- [Set problem]:
Count the lines below that contain the string "Enable", treating uppercase and lowercase as distinct, and give only the number.

Lines for locating text and elements
────────

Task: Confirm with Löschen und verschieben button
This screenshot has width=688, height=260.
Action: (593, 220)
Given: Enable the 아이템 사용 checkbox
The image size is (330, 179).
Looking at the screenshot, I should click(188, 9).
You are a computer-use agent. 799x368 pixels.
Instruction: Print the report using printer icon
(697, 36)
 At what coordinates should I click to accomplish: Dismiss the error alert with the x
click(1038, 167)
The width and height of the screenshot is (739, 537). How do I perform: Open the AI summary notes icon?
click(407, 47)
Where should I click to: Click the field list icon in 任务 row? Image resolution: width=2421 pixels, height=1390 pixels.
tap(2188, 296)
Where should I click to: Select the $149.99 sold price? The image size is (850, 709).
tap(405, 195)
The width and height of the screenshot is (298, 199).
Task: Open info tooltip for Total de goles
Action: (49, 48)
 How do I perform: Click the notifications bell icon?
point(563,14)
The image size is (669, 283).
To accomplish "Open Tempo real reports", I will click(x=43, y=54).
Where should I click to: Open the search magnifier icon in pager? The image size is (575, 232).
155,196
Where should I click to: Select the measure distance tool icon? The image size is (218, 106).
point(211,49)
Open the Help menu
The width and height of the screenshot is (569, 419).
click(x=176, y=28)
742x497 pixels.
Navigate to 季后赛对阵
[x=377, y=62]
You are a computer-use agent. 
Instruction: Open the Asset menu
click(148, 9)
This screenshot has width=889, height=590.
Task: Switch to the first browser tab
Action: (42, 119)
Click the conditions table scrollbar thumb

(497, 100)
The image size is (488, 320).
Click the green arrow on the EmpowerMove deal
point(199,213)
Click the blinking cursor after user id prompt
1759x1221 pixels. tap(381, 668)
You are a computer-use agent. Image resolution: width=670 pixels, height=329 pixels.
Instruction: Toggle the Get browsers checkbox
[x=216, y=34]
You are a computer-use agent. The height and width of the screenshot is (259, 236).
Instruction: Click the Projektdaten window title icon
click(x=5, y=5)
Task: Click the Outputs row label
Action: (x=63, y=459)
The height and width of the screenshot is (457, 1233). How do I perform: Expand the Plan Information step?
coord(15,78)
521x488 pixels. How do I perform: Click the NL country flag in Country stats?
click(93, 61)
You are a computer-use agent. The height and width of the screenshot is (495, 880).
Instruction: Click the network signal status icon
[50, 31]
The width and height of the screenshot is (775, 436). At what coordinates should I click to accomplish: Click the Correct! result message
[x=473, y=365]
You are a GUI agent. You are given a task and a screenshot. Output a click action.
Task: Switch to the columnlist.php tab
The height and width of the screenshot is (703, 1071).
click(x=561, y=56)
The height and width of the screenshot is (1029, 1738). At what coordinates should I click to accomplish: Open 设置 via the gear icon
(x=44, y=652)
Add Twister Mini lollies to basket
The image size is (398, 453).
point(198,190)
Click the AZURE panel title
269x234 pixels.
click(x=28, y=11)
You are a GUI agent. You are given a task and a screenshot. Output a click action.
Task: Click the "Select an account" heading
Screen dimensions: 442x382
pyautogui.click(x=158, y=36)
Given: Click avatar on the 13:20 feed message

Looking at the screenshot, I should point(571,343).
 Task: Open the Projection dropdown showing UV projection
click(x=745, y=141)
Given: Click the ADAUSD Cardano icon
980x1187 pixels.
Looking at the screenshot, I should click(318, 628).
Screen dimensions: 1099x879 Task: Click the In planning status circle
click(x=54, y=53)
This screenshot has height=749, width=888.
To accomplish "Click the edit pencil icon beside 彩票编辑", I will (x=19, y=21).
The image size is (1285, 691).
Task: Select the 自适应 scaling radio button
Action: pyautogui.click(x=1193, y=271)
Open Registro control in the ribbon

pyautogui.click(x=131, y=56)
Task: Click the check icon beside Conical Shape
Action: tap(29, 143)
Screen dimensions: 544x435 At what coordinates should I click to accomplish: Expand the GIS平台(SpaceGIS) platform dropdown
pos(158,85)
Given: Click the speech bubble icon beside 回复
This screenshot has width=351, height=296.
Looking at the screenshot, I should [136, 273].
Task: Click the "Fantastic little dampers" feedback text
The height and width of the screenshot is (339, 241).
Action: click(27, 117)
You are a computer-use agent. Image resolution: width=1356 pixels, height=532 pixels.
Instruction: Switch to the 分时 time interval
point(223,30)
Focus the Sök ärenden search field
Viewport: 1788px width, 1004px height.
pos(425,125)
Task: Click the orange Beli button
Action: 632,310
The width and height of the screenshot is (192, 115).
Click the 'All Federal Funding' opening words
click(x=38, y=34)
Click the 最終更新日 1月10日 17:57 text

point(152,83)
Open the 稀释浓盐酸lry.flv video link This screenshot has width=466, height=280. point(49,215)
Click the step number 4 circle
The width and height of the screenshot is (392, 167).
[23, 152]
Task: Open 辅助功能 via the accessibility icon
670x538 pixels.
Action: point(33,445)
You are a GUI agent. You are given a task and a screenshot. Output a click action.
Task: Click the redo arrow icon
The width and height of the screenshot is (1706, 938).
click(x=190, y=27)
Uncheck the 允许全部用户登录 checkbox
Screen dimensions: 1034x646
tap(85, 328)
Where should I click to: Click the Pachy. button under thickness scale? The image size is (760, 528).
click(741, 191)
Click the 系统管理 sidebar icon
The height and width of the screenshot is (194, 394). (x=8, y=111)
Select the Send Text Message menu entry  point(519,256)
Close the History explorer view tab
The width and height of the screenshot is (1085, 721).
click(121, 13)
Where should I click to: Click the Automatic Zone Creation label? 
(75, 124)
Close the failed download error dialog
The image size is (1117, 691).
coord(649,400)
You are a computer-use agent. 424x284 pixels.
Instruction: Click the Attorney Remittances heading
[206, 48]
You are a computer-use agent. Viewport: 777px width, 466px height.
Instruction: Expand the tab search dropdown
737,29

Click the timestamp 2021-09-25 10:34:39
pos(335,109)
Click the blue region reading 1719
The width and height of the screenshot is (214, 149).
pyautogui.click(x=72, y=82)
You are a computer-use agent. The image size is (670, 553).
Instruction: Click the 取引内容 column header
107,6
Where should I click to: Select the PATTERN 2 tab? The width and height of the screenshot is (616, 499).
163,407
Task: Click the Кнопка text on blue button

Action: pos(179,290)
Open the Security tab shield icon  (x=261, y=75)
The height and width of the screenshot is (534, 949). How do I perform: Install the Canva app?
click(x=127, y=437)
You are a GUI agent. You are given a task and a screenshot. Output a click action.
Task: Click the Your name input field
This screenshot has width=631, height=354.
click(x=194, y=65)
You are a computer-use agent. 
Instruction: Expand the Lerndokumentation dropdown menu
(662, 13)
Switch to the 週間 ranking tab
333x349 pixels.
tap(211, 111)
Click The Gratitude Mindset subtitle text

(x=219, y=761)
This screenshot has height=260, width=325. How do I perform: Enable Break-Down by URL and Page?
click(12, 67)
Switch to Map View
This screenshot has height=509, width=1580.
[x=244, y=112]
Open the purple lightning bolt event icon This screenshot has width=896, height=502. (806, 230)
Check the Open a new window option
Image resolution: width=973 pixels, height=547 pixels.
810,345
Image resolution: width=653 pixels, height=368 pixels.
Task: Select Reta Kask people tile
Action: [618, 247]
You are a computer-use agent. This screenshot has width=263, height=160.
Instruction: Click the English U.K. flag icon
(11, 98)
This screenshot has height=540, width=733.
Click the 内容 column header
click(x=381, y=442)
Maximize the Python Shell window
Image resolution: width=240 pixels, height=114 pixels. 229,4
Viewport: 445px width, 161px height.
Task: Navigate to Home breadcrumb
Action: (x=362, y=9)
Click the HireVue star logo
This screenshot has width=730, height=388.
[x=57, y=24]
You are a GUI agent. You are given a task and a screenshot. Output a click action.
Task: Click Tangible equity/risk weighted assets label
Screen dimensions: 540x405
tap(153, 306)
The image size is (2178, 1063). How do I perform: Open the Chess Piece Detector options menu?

────────

- [Reply]:
2